### Required work
Filter the listing and keep only the lines with the word "address".

### Provided data
Content starts

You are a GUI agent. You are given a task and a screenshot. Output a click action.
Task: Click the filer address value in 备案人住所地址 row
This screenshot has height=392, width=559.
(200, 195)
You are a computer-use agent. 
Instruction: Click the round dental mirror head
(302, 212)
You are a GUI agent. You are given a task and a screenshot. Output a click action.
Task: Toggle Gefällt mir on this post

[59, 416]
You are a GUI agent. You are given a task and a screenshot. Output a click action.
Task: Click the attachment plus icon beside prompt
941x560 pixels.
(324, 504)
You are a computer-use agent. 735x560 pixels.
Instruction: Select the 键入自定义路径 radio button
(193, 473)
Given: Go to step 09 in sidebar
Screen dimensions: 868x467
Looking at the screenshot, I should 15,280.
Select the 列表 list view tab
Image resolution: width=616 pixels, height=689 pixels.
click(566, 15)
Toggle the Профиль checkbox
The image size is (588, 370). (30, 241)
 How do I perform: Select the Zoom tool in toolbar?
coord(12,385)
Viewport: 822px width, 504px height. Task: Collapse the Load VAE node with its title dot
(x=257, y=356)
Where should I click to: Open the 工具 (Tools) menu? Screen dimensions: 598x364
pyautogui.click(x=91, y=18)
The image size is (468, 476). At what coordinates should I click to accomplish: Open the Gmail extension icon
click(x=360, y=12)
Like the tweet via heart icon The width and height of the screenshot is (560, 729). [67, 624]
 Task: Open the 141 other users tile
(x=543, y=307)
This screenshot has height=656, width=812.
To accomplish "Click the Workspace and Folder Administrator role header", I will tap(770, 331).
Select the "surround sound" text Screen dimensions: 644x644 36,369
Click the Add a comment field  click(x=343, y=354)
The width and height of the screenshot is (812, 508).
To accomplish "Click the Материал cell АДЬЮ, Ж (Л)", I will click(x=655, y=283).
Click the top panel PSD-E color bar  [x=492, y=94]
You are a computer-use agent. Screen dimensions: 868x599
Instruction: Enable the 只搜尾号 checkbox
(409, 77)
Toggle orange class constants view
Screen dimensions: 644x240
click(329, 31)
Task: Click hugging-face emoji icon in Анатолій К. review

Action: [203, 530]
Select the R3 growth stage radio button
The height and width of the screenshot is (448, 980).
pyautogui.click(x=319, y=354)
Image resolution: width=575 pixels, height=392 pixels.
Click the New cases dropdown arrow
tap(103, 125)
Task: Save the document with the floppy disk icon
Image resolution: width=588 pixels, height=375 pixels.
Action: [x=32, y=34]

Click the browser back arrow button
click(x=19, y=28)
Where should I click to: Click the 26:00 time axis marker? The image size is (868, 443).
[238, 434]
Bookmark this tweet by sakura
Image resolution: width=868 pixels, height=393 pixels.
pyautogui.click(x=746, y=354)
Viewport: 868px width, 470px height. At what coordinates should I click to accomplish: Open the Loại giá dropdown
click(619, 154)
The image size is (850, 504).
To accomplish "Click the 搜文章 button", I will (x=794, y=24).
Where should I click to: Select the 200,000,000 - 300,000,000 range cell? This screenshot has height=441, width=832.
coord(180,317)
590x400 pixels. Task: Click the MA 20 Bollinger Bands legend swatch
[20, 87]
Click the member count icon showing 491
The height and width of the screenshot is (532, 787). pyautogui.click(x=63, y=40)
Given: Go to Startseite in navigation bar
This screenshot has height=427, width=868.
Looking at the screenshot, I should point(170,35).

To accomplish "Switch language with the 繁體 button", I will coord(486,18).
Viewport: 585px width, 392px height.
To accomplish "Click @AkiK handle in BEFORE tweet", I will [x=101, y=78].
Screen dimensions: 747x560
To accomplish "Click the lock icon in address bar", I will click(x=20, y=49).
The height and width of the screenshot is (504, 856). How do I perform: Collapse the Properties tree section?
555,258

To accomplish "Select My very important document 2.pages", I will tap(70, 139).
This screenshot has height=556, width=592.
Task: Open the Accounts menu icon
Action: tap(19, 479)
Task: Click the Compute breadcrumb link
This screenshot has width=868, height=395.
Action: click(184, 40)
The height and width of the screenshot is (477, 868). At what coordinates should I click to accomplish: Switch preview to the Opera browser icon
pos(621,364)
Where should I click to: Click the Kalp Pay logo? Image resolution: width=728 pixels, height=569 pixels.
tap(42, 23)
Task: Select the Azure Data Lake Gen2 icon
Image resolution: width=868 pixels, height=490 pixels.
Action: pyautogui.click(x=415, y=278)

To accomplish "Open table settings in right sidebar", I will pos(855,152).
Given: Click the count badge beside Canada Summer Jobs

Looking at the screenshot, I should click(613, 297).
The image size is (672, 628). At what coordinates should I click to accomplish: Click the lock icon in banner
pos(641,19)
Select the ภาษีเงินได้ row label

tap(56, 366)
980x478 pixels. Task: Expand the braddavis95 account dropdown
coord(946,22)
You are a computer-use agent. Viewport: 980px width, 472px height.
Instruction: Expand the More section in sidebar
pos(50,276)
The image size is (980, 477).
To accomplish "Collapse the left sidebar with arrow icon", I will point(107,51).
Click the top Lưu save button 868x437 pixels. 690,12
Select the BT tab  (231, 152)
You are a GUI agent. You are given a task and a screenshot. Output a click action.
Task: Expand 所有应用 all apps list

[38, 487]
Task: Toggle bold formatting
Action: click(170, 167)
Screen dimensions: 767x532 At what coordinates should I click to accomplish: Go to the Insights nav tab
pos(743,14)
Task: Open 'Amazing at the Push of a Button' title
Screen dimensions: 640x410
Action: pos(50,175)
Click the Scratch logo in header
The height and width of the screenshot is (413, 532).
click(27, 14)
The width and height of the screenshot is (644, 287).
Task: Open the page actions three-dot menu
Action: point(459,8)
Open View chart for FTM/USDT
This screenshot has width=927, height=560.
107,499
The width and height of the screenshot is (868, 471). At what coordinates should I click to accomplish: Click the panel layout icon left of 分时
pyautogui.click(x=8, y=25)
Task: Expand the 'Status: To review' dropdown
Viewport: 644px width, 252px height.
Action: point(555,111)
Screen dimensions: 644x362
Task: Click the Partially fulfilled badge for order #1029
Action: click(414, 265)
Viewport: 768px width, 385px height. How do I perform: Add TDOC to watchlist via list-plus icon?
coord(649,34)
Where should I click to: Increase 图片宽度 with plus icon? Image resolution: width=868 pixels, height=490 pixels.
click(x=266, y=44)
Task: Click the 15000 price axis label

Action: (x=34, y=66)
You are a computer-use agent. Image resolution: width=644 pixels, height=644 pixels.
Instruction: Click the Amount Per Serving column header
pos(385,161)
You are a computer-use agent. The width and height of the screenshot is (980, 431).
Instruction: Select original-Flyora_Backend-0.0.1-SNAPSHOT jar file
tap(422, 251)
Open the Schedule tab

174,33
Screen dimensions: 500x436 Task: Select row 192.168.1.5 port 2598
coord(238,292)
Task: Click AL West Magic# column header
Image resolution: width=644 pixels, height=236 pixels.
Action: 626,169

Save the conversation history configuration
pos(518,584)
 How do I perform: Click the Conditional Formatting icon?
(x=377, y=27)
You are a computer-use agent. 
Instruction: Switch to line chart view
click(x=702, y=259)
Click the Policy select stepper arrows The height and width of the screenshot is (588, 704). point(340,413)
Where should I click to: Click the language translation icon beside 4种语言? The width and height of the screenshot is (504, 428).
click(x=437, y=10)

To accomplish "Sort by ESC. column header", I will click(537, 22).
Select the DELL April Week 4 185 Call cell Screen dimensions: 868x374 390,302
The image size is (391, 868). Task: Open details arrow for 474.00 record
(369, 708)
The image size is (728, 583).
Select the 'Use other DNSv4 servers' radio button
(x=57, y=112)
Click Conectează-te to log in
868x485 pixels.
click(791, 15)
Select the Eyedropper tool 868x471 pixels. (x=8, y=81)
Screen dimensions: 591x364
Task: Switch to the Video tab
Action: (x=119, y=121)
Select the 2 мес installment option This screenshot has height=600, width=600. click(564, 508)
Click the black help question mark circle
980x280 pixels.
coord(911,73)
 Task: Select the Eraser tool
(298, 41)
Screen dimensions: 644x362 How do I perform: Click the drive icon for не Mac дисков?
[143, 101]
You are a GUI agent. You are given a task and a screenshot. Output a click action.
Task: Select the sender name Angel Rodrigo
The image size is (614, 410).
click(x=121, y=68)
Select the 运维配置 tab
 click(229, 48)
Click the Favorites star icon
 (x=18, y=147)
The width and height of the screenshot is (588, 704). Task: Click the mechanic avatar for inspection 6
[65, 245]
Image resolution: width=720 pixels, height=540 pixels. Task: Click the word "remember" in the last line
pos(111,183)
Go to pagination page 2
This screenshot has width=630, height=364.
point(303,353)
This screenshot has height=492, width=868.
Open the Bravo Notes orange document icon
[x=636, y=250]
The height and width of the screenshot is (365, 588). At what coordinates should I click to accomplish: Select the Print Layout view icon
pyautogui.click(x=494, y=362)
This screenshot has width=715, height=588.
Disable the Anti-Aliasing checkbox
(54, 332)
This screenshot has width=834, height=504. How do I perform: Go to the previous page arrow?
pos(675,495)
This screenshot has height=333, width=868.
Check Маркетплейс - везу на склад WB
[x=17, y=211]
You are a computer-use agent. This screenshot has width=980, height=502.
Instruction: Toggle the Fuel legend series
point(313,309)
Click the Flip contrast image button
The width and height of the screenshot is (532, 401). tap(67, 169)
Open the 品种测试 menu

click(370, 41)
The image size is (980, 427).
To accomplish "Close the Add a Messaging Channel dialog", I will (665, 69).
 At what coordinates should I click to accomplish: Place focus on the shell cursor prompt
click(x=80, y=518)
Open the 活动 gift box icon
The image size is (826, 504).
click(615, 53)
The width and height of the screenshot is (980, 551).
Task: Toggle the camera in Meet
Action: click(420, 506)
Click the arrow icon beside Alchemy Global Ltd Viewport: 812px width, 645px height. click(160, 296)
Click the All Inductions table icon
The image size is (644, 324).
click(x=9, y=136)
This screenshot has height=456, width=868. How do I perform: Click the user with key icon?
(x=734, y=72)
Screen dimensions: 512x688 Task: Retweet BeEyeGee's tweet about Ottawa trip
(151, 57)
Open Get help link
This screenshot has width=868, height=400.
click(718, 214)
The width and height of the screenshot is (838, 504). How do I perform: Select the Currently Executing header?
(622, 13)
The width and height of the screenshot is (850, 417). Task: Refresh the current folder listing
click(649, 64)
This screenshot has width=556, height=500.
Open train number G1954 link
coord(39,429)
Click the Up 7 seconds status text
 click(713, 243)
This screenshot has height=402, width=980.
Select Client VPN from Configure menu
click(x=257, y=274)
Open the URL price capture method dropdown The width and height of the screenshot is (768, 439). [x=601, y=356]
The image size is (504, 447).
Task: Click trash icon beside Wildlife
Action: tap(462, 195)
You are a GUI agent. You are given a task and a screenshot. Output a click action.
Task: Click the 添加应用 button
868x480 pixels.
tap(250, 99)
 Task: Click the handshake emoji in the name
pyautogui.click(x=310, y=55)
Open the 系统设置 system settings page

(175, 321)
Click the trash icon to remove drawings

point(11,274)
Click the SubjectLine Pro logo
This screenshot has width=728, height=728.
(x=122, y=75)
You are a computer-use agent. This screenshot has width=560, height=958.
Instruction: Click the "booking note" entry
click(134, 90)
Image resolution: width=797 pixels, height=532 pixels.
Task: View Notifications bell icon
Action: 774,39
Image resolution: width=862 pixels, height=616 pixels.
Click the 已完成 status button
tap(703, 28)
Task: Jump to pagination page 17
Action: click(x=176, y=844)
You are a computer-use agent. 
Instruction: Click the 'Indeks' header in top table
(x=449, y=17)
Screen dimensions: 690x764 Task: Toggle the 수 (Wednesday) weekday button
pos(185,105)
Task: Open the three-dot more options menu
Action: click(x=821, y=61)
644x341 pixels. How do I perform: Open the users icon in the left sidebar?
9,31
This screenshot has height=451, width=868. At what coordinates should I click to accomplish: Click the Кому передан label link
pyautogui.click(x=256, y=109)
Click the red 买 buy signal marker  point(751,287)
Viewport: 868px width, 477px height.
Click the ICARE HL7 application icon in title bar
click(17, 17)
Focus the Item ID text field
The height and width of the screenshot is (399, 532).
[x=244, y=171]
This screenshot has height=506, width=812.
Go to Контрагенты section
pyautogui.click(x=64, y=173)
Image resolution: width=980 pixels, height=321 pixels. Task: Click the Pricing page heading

Content ends

### Answer to the problem
Task: Click the filer address value in 备案人住所地址 row
To accomplish "Click the lock icon in address bar", I will click(x=20, y=49).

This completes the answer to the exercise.